Researchers find antibiotic protein in honeybees

By AVERY GULINO | September 25, 2017


PUBLIC DOMAIN Honey bees create a unique protein that protects them from infection.

As new strains of bacteria grow stronger and more resistant to drugs, antibiotics may becomes less effective. This is known as antibiotic resistance.

Antibiotics impede the growth of microorganisms that may cause the onset of various infectious diseases. They work by targeting the ribosomes in bacterial cells.

In doing so, the protein synthesis process that occurs in the ribosome is disrupted, and the bacterial cell fails to function, thereby preventing the infection from getting worse.

Antibiotics were first accidentally developed by Alexander Fleming in 1928 in the form of penicillin. From then on, more than 100 different compounds have been found that have proven to be more effective in attacking other bacterial strains.

However, no new antibiotics have been discovered since 1987. Given our reliance on antibiotics, this poses a significant threat to society.

According to the Centers for Disease Control and Prevention (CDC), roughly two million people are infected by strains of bacteria that are resistant to antibiotics every year. Nearly 23,000 people die each year as a direct result.

As different bacterial strains develop a resistance to antibiotics, it will become harder and harder to prevent the spread of infectious diseases. The lack of a new antibiotic compound is proving to be one of the most pressing issues for the CDC.

Researchers at the University of Illinois at Chicago (UIC) College of Pharmacy’s center for biomolecular sciences may have provided a breakthrough to this problem. The answer? Honeybees.

Insects such as bees, wasps and hornets produce a protein that helps protect them from infections. This protein, apidaecin — known as Api137 — works very differently from the antibiotics discovered by Fleming.

Instead of attacking the protein factory in the ribosome, which makes proteins for the whole cell, the Api137 is a protein that inhibits protein production in destructive bacteria.

According to Alexander Mankin, a UIC researcher, Api137 is the first known inhibitor of translation termination.

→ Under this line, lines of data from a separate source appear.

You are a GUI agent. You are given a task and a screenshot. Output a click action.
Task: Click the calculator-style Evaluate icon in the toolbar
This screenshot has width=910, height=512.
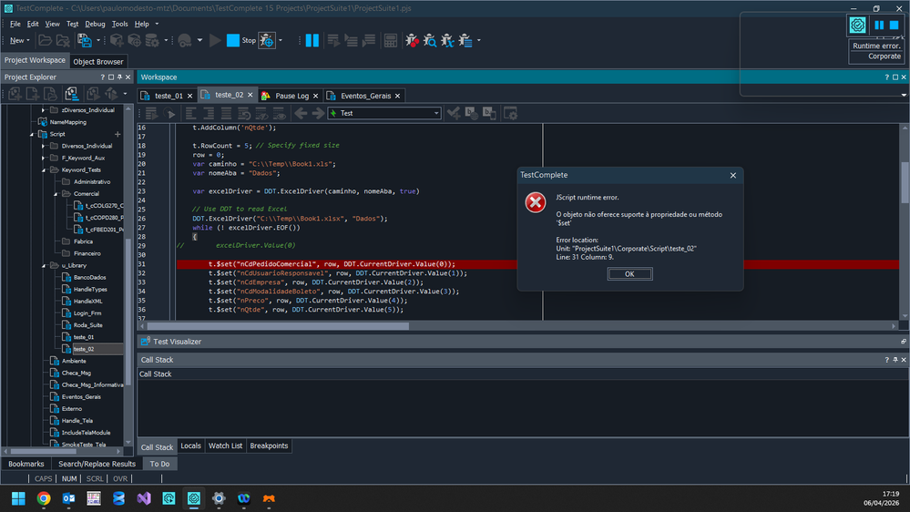tap(390, 40)
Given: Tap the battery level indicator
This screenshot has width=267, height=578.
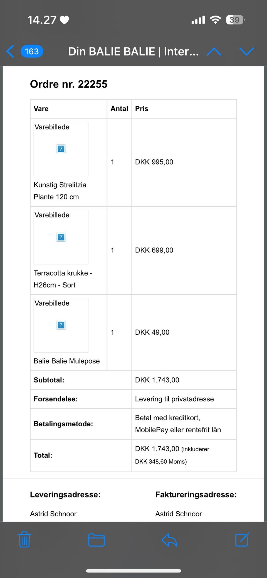Looking at the screenshot, I should [235, 20].

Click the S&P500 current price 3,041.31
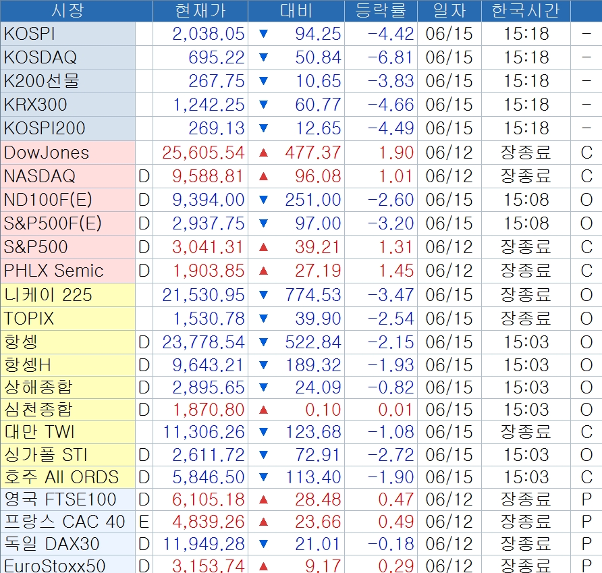[208, 247]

In other words, protein production is stopped by altering various stages of protein translation (the process by which DNA is ‘translated’ into protein molecules). Mankin released his findings in the journal Nature Structural & Molecular Biology.

While researchers at UIC are looking at the important contributions of honeybees in antibiotics, Canadian researchers at Saint Mary’s University are investigating antibiotics through bat colonies.

Professor Clarissa Sit is attempting to discover a new antibiotic compound capable of killing various superbugs through natural tactics.

“We basically look to [nature] for inspiration, because some of the more complex drugs we use — not just antibiotics but other types of drugs like for blood pressure lowering or cholesterol lowering drugs — are also from natural sources originally,” Sit said in a Natural News article.

It’s safe to say that we can expect a newly discovered antibiotic compound in the near future.